Все его друзья погибли! Его прекрасная армия разбита! Все надежды отомстить и добиться славы уничтожены в один день!
Теперь его ждет бегство, изгнание, нищета? Мелкие, постыдные и бесплодные схватки с врагом? И недостойная смерть на каком-нибудь бесславном поле боя?
Друзей у него больше не осталось! Этот король, который никогда никого не любил, испытывал жесточайшие муки, сомневаясь в любви к нему других людей. Почти все короли путают уважение, которое люди обязаны им оказывать, с любовью, которую они должны были бы внушать людям. Имея первое, они обходятся без второй.
Дон Педро увидел, что в комнату вошел Мотриль, покрытый какими-то бурыми пятнами. Доспехи его были изрешечены, из пробоин текла кровь.
Мавр был мертвенно-бледеным. Глаза его горели дикой решительностью. Он уже не был покорным, раболепным сарацином; перед королем стоял гордый и несговорчивый человек, который обратился к дону Педро как к равному.
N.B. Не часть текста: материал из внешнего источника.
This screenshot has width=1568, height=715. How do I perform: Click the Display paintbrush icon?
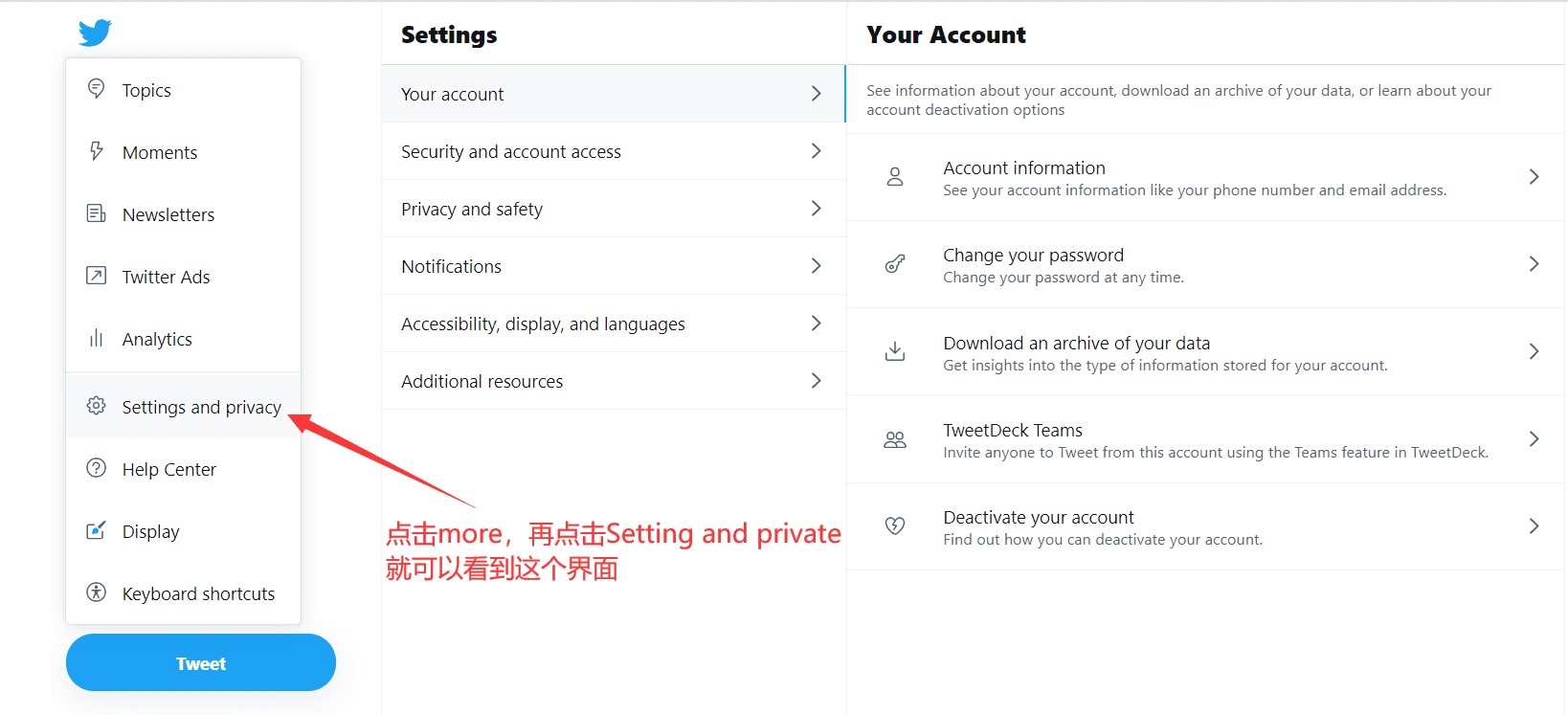[x=96, y=530]
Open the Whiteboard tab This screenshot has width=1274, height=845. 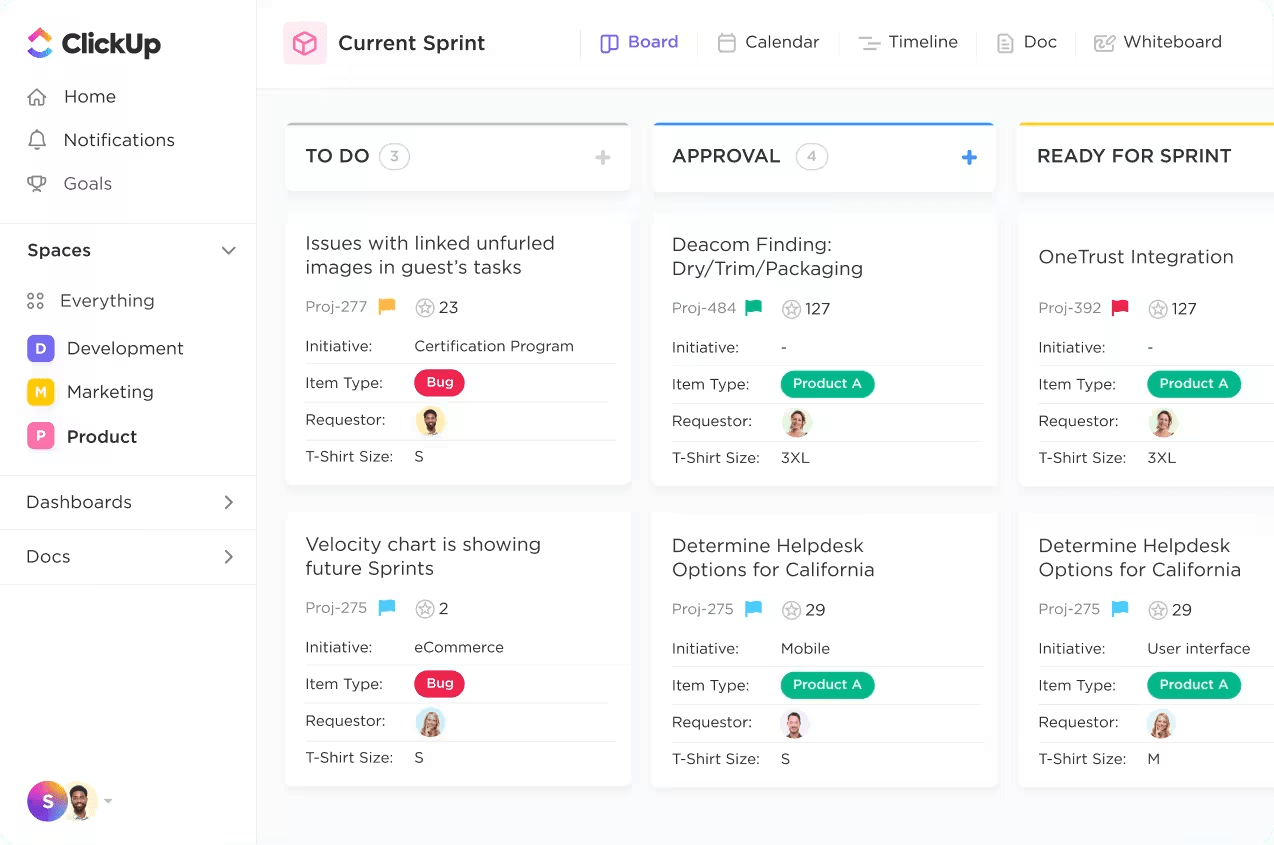[1158, 42]
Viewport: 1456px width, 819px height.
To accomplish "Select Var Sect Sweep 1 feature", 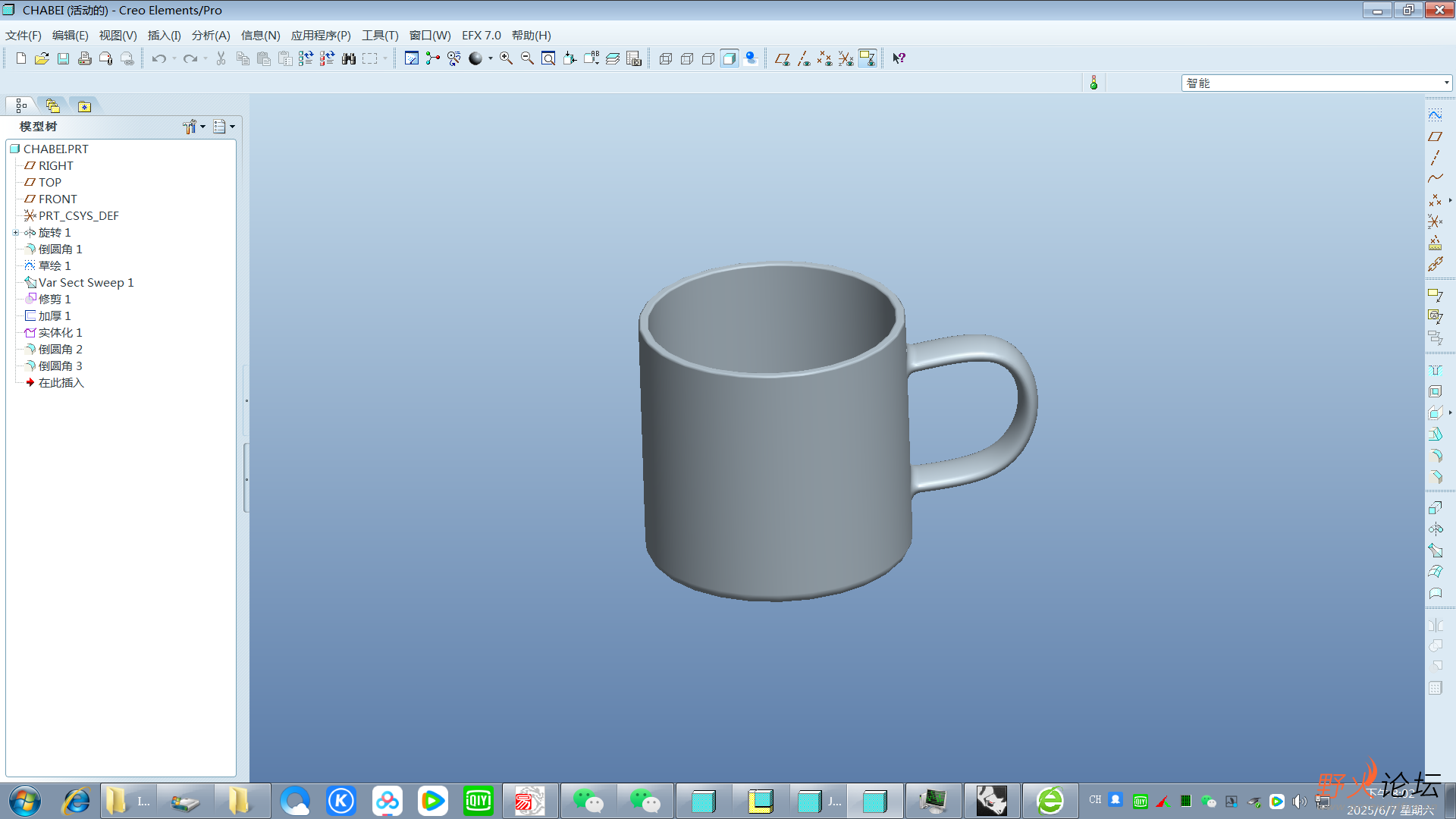I will click(x=86, y=283).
— Значит, король дон Педро, ты побежден? — спросил он.
Дон Педро поднял голову и по холодным глазам мавра понял, что поведение Мотриля полностью изменилось.
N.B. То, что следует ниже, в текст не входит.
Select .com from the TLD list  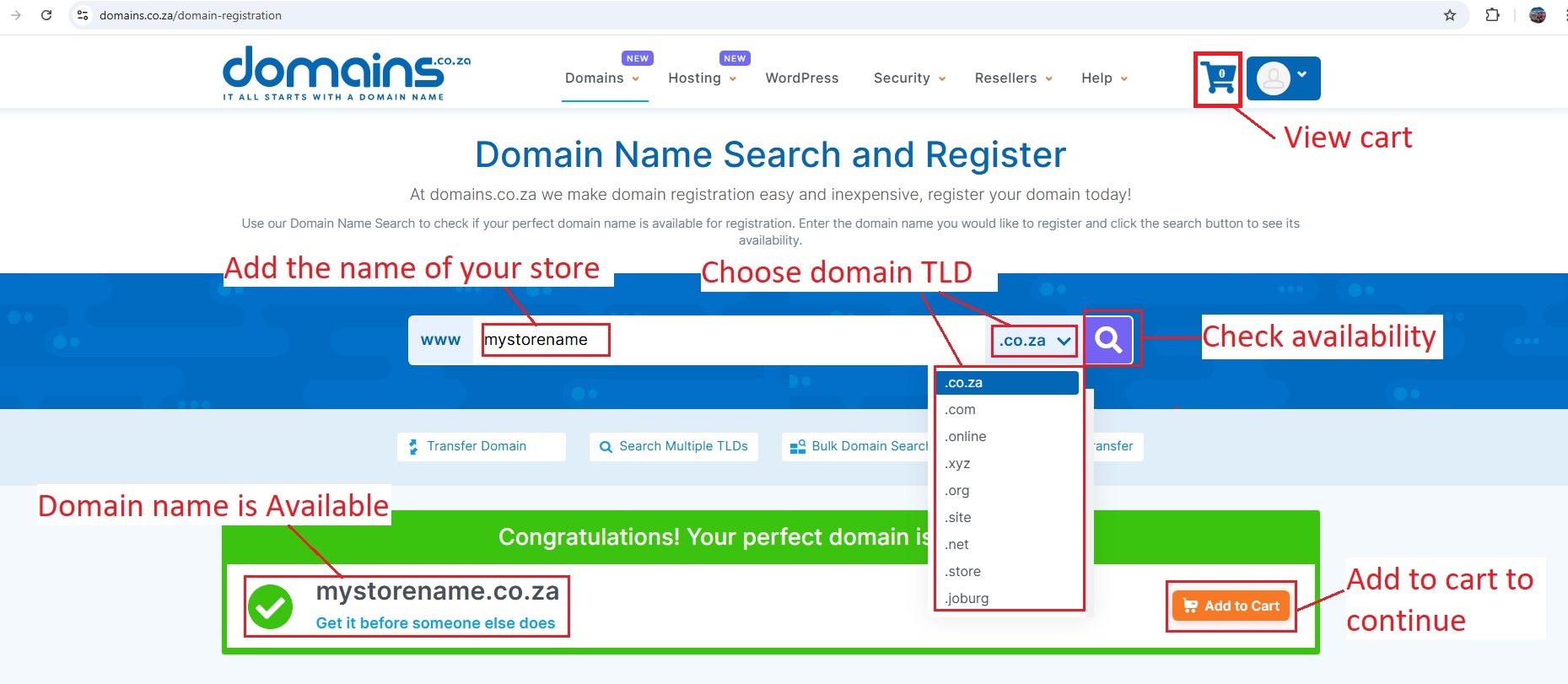click(x=961, y=410)
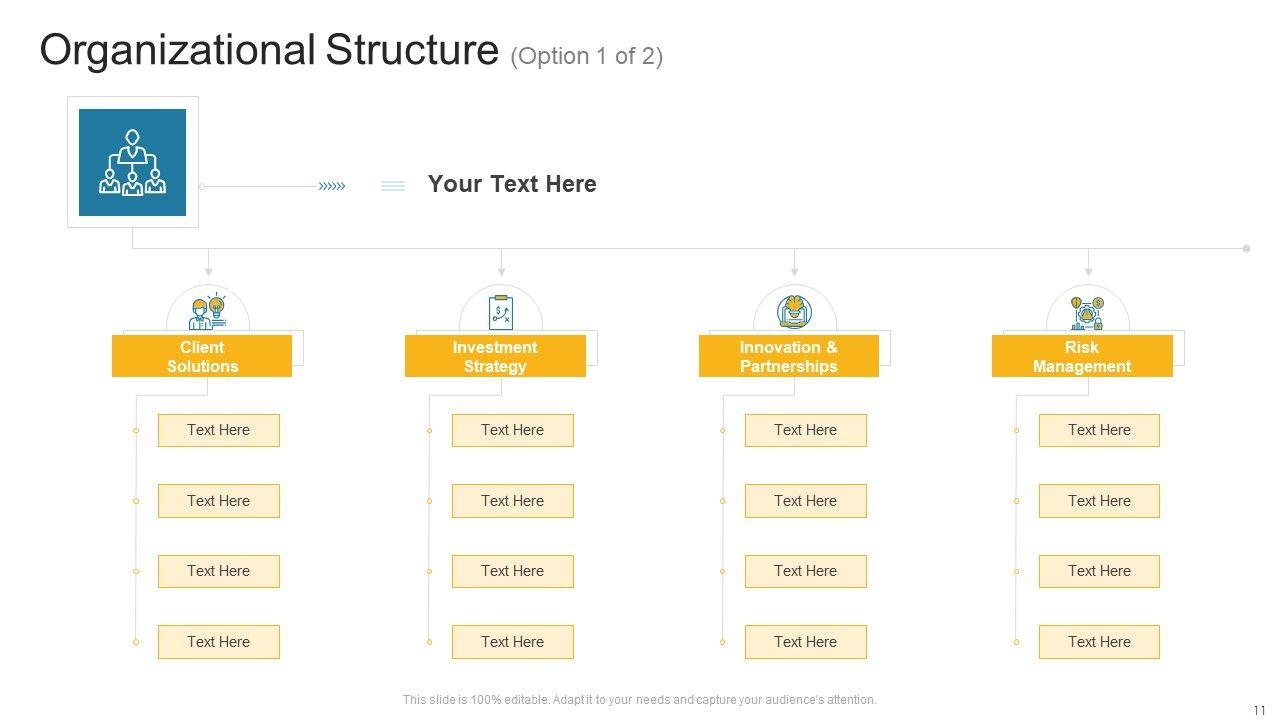Click third Text Here box under Risk Management
This screenshot has height=720, width=1280.
click(1099, 571)
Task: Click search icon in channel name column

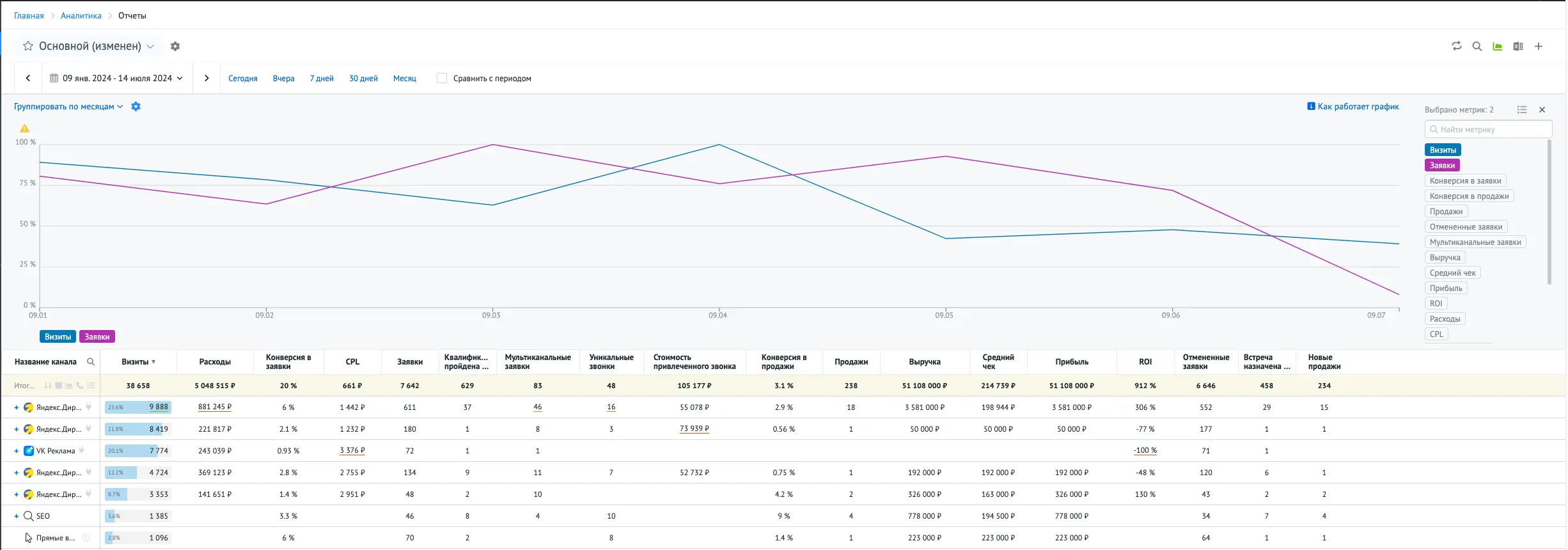Action: (91, 362)
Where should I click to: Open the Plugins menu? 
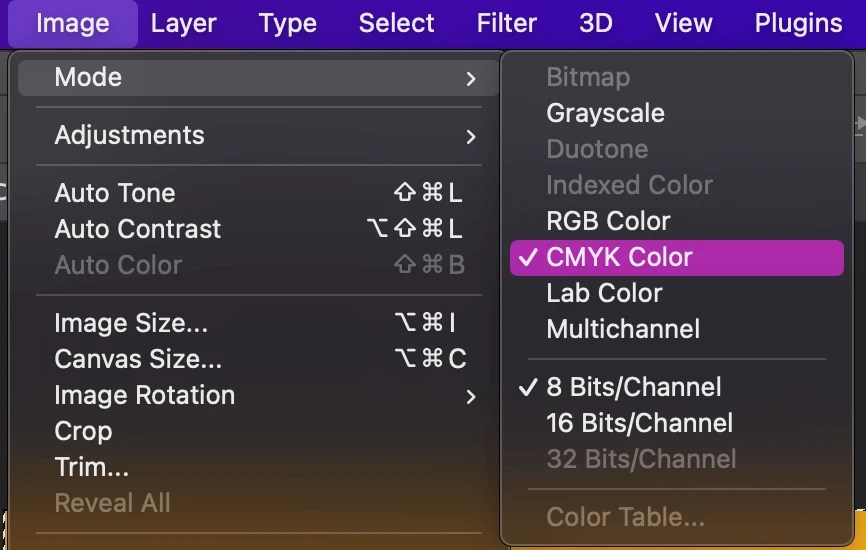pos(798,23)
— Да, — ответил дон Педро, — и больше уже не встану на ноги.
— Ты пал духом, — сказал Мотриль. — Значит, твой Бог слабее нашего Бога. Я ведь тоже побежден и изранен, но не впадаю в отчаяние… Я молился и вот снова полон сил.
Дон Педро покорно опустил голову.
— Ты правду говоришь, — согласился он, — я забыл о Боге.
— Несчастный король! Ты не знаешь, в чем твое величайшее горе. Вместе с короной ты потеряешь жизнь.
Дон Педро вздрогнул, грозно взглянув на Мотриля.
— Ты убьешь меня? — спросил он.
— Убью тебя? Я твой друг, а ты, король дон Педро, сходишь с ума. У тебя и без меня вполне хватает врагов, и мне, если бы я хотел твоей смерти, не пришлось бы омывать свои руки в твоей крови. Встань и посмотри вместе со мной на равнину.